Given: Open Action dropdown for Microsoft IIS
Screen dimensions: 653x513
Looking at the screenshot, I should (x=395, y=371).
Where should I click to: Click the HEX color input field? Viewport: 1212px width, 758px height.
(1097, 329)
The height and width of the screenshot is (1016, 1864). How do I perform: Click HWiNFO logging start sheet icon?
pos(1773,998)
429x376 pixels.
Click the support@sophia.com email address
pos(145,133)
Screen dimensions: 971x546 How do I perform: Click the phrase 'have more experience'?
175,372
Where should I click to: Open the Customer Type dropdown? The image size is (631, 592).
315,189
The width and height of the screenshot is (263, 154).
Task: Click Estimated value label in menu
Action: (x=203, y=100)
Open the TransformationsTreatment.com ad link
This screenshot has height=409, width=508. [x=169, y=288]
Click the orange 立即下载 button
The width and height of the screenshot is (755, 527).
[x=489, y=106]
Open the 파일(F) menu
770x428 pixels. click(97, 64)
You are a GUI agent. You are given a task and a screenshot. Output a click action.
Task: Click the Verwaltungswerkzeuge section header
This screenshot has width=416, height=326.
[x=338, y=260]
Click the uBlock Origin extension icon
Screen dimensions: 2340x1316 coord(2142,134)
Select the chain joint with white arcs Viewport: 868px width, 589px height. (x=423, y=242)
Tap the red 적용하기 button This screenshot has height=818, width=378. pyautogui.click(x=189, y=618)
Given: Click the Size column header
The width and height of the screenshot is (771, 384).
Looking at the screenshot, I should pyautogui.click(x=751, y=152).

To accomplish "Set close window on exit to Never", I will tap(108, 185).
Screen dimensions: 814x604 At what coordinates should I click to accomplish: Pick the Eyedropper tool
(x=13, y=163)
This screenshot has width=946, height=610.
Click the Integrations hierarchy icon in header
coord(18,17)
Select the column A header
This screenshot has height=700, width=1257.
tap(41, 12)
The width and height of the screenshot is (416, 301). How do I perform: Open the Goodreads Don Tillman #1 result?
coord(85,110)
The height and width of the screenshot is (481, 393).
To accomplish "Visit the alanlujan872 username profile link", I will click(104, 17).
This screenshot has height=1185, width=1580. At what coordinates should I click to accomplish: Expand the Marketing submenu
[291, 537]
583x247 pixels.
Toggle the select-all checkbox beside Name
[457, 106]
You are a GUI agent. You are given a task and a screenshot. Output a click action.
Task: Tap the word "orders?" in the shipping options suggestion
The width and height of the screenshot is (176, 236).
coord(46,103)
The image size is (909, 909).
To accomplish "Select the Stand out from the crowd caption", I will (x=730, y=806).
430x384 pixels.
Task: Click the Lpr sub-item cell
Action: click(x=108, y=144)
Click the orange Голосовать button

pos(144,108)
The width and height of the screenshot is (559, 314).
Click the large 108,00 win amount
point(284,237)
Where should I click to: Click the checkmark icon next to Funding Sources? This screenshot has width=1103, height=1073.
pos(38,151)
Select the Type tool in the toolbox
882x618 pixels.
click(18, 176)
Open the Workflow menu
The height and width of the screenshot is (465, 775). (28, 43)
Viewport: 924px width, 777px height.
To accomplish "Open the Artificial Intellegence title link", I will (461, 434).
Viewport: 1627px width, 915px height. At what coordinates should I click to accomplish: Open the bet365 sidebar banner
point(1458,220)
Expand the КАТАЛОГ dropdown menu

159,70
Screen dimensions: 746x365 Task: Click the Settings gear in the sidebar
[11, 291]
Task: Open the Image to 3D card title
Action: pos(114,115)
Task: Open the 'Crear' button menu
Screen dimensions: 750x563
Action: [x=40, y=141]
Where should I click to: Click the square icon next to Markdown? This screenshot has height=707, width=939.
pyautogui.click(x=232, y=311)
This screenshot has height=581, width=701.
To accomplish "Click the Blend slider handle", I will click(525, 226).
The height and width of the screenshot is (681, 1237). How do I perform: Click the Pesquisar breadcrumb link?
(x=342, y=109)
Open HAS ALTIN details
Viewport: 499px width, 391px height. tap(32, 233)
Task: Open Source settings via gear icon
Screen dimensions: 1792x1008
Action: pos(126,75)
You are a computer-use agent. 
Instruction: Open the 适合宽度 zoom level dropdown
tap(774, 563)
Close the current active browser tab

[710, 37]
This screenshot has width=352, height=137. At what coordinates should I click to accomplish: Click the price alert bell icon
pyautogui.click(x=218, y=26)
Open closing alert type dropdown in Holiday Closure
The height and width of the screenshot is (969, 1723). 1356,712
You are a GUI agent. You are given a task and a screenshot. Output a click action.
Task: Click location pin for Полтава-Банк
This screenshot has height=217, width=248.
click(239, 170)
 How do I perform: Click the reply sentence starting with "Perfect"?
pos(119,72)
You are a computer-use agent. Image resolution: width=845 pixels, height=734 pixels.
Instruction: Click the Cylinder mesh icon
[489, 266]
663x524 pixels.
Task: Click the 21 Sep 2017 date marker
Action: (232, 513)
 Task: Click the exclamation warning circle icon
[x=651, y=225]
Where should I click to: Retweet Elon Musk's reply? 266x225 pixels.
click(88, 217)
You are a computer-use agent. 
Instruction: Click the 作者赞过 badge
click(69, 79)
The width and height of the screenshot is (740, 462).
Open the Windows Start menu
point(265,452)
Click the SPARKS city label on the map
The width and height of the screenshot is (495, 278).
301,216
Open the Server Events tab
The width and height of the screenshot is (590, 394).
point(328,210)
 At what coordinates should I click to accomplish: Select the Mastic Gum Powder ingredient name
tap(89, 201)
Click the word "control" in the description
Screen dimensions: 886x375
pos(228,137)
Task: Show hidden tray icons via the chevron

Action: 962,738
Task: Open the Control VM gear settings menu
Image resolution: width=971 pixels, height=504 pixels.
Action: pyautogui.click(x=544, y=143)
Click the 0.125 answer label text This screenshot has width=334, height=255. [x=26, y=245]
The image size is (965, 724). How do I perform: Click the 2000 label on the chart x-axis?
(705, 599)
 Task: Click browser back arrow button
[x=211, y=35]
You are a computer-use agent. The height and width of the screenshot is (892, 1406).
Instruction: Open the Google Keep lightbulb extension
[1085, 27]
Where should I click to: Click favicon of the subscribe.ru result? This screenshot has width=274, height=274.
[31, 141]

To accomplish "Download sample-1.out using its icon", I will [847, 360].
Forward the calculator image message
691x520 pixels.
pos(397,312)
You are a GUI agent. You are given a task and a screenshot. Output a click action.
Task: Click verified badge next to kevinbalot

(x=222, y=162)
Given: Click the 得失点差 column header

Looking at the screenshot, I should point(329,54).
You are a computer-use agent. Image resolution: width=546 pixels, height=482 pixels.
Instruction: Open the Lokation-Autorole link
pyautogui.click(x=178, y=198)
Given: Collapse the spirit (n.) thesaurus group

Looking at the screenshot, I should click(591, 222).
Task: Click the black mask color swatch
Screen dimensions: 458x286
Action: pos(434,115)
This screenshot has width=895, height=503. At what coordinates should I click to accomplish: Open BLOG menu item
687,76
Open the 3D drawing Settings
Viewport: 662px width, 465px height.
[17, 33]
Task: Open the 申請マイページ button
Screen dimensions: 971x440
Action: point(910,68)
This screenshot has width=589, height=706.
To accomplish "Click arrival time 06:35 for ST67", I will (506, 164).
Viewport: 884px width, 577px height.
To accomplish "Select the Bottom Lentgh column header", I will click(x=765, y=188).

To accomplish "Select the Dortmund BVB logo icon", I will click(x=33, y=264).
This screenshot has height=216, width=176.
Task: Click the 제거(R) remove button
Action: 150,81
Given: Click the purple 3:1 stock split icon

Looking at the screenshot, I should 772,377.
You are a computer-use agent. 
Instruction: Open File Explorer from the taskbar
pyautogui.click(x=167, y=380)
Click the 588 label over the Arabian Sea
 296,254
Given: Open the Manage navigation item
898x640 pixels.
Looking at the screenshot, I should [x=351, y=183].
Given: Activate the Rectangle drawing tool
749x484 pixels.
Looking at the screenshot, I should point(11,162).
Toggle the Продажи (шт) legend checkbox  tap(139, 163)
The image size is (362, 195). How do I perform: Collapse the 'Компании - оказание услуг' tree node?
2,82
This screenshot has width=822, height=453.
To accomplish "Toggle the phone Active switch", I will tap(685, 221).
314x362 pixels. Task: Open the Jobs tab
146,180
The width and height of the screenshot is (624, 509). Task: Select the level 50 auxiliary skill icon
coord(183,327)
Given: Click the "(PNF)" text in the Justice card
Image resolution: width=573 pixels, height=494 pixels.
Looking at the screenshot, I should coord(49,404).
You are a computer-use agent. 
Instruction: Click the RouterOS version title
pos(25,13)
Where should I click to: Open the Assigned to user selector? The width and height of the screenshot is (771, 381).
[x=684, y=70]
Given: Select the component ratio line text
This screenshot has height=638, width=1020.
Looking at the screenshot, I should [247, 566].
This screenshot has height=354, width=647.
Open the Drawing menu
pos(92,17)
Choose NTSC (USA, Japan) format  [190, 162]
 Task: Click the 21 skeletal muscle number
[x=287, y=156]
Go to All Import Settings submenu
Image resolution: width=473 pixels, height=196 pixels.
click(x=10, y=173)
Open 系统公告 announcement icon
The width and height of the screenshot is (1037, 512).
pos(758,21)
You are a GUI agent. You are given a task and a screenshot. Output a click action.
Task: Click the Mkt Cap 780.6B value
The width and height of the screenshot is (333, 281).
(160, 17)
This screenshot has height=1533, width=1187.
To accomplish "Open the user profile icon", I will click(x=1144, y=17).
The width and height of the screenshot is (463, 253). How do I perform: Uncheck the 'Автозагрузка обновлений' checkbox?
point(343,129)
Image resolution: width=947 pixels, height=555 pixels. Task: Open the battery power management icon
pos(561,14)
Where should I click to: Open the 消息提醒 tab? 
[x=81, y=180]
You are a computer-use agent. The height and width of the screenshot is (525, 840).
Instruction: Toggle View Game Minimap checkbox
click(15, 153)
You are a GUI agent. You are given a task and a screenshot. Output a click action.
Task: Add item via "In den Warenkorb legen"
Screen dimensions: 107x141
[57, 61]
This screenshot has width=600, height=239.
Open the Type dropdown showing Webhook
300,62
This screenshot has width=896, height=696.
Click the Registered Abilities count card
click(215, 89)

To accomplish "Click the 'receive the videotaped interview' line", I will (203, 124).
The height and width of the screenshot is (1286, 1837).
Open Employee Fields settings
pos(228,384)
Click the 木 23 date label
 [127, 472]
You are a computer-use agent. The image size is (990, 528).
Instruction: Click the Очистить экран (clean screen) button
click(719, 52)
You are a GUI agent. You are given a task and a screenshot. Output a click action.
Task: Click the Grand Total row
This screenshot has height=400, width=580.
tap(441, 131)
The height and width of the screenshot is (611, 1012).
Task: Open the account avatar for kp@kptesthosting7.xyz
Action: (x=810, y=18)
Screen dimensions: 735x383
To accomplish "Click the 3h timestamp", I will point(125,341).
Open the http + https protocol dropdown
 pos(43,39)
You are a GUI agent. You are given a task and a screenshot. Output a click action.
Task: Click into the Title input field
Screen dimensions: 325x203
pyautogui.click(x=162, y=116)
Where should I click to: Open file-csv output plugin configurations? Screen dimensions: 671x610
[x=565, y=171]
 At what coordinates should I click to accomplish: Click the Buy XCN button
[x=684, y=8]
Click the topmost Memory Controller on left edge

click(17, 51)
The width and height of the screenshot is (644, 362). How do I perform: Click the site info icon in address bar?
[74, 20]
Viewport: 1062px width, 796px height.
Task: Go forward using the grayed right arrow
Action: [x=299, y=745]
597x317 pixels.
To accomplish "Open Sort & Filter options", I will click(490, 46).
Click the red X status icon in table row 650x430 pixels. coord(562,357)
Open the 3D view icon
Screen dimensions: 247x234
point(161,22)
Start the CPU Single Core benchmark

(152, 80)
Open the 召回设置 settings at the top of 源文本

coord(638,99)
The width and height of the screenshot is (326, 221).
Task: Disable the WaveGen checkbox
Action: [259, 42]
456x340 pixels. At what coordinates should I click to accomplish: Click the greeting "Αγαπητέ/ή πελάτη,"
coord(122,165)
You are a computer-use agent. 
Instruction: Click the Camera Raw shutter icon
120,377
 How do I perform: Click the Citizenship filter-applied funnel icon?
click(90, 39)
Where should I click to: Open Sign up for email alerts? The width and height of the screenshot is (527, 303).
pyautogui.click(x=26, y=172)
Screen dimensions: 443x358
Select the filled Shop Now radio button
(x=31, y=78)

[STATED EXERCISE] Rewrite the material from the line with "This screenshot has height=354, width=647." up to and including the line with "Action: (x=810, y=18)", putting "Insert" wherever "Drawing" stands and changing nothing else.

[ANSWER]
This screenshot has height=354, width=647.
Open the Insert menu
pos(92,17)
Choose NTSC (USA, Japan) format  [190, 162]
 Task: Click the 21 skeletal muscle number
[x=287, y=156]
Go to All Import Settings submenu
Image resolution: width=473 pixels, height=196 pixels.
click(x=10, y=173)
Open 系统公告 announcement icon
The width and height of the screenshot is (1037, 512).
pos(758,21)
You are a GUI agent. You are given a task and a screenshot. Output a click action.
Task: Click the Mkt Cap 780.6B value
The width and height of the screenshot is (333, 281).
(160, 17)
This screenshot has height=1533, width=1187.
To accomplish "Open the user profile icon", I will click(x=1144, y=17).
The width and height of the screenshot is (463, 253). How do I perform: Uncheck the 'Автозагрузка обновлений' checkbox?
point(343,129)
Image resolution: width=947 pixels, height=555 pixels. Task: Open the battery power management icon
pos(561,14)
Where should I click to: Open the 消息提醒 tab? 
[x=81, y=180]
You are a computer-use agent. The height and width of the screenshot is (525, 840).
Instruction: Toggle View Game Minimap checkbox
click(15, 153)
You are a GUI agent. You are given a task and a screenshot. Output a click action.
Task: Add item via "In den Warenkorb legen"
Screen dimensions: 107x141
[57, 61]
This screenshot has width=600, height=239.
Open the Type dropdown showing Webhook
300,62
This screenshot has width=896, height=696.
Click the Registered Abilities count card
click(215, 89)

To accomplish "Click the 'receive the videotaped interview' line", I will (203, 124).
The height and width of the screenshot is (1286, 1837).
Open Employee Fields settings
pos(228,384)
Click the 木 23 date label
 [127, 472]
You are a computer-use agent. The image size is (990, 528).
Instruction: Click the Очистить экран (clean screen) button
click(719, 52)
You are a GUI agent. You are given a task and a screenshot. Output a click action.
Task: Click the Grand Total row
This screenshot has height=400, width=580.
tap(441, 131)
The height and width of the screenshot is (611, 1012).
Task: Open the account avatar for kp@kptesthosting7.xyz
Action: (x=810, y=18)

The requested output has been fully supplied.